Earthquakes big enough to feel were virtually unknown to the Dallas-Fort Worth area until this decade when drilling and fracking activity soared in the area, which is home to the gas-rich Barnett Shale. The quakes have become common enough that some schools in the region have begun to drill children on how to shelter under their desks.

There has been a dramatic rise in tremors across the central U.S. over the last six years, primarily caused by wastewater disposal wells, according U.S. Geological Survey data. Between 1973 and 2008, the region averaged 24 quakes of magnitude 3 and larger each year. But between 2009-14 that rate has steadily increased to average 193 a year, peaking in 2014 with 688 earthquakes.

Texas regulators revised permitting rules last November so they could modify, suspend or even end a wastewater disposal well's approval if scientific data showed it could be contributing to earthquakes.

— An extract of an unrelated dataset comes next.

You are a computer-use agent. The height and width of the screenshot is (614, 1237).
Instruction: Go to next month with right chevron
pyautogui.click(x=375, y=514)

The Railroad Commission's scrutiny will continue said Commissioner Ryan Sitton. The increased frequency of earthquakes in Texas is a big concern, he said, noting they are happening both close to and far from oil-and-gas operations.

"We need to research it," Mr. Sitton said, acknowledging that public fear of the earthquakes has led some communities to try to ban the industry from their towns. "We have an opportunity to keep this from becoming a political issue."